[Selected excerpt]
What you need to know about Georgian Bay’s receding water levels
Lake Huron’s water level hit a record low this past February, an inch below the previous record set in 1965—and it’s still dropping. This is the 13th year in a row that water levels for Huron, as well as Lake Michigan, have been below average. In Ontario’s Georgian Bay, the drop is especially damaging, closing marinas, cutting off water access to cottages and disrupting the entire ecosystem—including the sportfishery.
Why the drop? Long-term dredging to maintain the shipping channel on the St. Clair River, the only outflow from Lakes Huron and Michigan, has gradually increased the discharge of water. Add to that drier and warmer weather, and you have last summer’s lake levels, which sat at 75 centimetres below normal. That’s crisis condition, according to the International Joint Commission, the Canada-U.S. body overseeing cross-border water issues on the Great Lakes.
What’s the impact on fish? The receding water is cutting off access to wetlands and some rivermouths, spawning habitat for fish such as walleye, lake sturgeon, northern pike and muskies; about 80 per cent of Great Lakes fish species need wetlands at some point in their life cycle. Muskies are especially vulnerable because the juveniles rely on shallow marshes. Over several years of study, in fact, researchers from Hamilton, Ontario’s McMaster University failed to find juvenile muskies anywhere in southern Georgian Bay. And as the water gets shallower, it also gets hotter during summer. This promotes algal blooms and bacterial growth, both implicated in the high mortality of fish and birds. Says McMaster researcher Pat Chow: “The entire food web is changing.”

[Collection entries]
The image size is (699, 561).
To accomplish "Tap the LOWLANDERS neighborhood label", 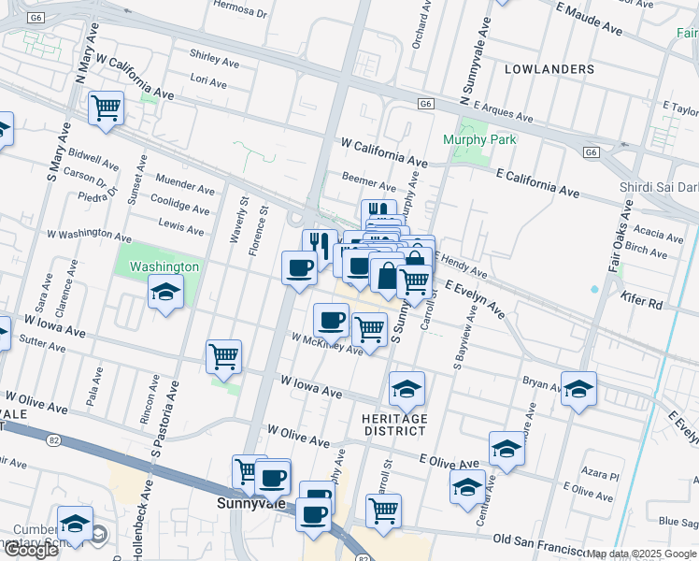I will coord(549,69).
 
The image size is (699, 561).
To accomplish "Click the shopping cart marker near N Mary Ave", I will coord(107,108).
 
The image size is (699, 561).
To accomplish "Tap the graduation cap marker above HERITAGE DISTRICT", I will coord(407,389).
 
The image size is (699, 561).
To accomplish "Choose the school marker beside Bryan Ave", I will coord(579,389).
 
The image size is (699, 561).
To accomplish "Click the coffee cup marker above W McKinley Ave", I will coord(331,322).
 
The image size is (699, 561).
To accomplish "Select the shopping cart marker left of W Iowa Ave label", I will coord(224,356).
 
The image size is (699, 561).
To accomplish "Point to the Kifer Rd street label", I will coord(641,304).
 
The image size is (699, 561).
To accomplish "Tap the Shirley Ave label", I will coord(214,58).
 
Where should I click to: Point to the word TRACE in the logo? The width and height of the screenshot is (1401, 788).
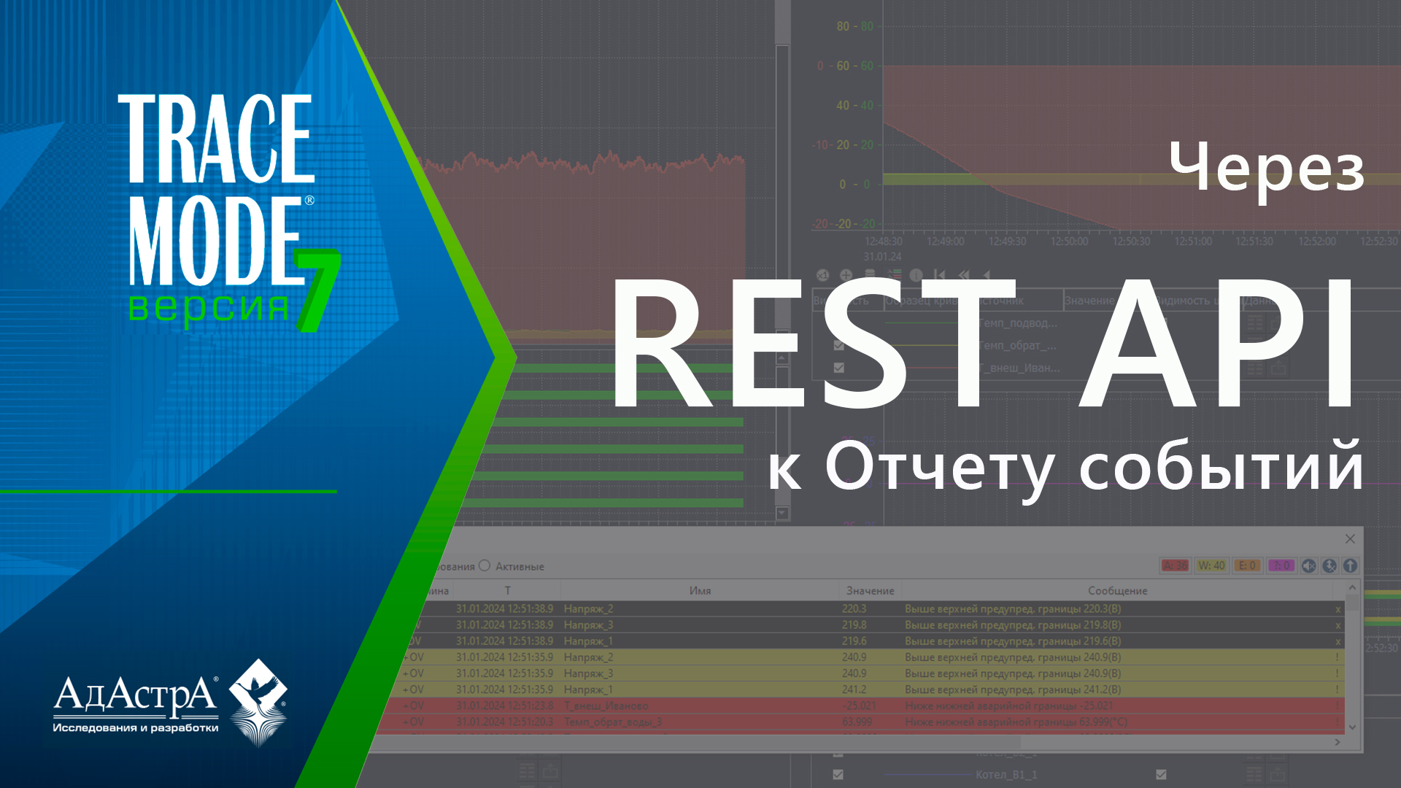pos(217,139)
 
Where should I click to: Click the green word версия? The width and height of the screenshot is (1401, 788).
pos(209,307)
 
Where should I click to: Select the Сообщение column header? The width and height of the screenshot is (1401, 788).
pos(1117,590)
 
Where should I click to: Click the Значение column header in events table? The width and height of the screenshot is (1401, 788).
pos(870,590)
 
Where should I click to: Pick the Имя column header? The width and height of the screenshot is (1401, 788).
pos(700,590)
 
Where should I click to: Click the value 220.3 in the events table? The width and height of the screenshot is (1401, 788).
pos(854,609)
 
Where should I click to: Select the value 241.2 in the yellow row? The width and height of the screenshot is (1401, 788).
pos(854,690)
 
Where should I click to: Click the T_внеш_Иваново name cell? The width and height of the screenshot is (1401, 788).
pos(606,706)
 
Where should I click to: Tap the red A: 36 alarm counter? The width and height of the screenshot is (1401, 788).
pos(1175,565)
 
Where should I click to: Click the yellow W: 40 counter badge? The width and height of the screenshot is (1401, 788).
pos(1211,565)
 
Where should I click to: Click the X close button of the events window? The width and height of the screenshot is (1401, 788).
pos(1350,538)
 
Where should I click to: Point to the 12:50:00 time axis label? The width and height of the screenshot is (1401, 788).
pos(1069,242)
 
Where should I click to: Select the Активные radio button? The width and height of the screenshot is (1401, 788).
pos(485,565)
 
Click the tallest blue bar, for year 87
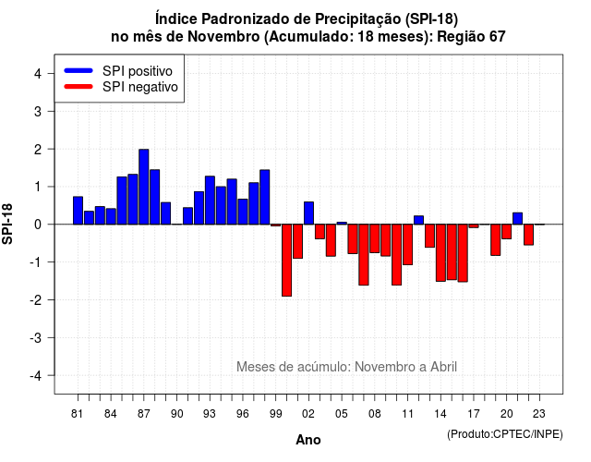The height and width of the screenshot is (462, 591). point(144,187)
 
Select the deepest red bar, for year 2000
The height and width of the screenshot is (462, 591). point(287,261)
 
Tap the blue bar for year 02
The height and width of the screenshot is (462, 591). point(308,213)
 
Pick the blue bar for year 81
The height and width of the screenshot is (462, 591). point(78,211)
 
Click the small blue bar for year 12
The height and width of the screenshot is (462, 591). point(418,220)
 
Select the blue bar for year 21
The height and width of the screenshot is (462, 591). point(517,218)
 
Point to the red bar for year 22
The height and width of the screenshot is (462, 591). point(528,235)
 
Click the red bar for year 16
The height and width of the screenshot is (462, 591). point(463,253)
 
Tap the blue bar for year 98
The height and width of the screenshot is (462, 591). point(265,197)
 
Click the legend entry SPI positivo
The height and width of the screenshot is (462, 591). point(138,71)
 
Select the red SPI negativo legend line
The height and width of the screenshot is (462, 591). point(78,87)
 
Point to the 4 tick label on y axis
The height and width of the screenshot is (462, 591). point(38,74)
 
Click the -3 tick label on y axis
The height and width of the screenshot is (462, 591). point(36,337)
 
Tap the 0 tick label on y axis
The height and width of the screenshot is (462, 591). point(38,225)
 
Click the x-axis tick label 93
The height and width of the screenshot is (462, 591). point(210,414)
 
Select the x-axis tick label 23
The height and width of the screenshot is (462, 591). point(539,414)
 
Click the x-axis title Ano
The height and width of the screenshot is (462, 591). point(308,440)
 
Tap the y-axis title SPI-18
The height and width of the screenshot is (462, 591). point(7,224)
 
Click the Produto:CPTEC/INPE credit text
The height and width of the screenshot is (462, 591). point(505,434)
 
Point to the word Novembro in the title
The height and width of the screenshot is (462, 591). point(223,37)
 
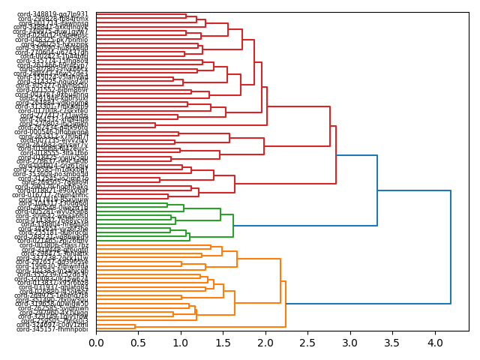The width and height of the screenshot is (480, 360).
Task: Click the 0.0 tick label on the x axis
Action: (96, 343)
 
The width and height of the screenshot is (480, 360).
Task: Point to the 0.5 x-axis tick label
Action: (139, 343)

[What is required] Can you continue the article above on Georgian Bay's receding water levels, starting right after its last sentence?

[Reply to the exercise]
How’s the sportfishing? It’s also changing. Shoals are now islands, and there’s much more shallow water. This is forcing fish into new habitat and anglers to find new fishing spots. “We’ve definitely noticed the small- and largemouth bass have moved to different areas,” says Terry Crawford, a member of the Georgian Bay Hunters and Anglers. “And the pike numbers are getting lower.” Ironically, muskie anglers are doing better, says Davin Heinbuck, who maintains a voluntary log of fishing effort for Muskies Canada. Over the last 10 years, Georgian Bay angling hours per fish caught dropped along with average size, suggesting that juvenile fish are doing okay. Heinbuck’s conclusion? “Nature has a way of adapting.” But not everyone agrees. “Long term, these fish are in trouble,” says Mike McKie, president of the Georgian Bay Musky Association. “If the low water levels continue for a number of years, I can’t even imagine the damage that could be caused to the muskie population and the overall fishery.”
What can be done? A plan to place submerged sills to slow the outflow of the St. Clair River was abandoned in 1972, but it arguably remains the best solution. The Sierra Club’s Ontario chapter says it would cost $200 million to install the fish- and boat-friendly structures, but both the U.S. and Canada would need to okay the plan. While Ottawa seems supportive, any such scheme would also require the approval of the White House and the U.S. Congress—something unlikely to happen any time soon.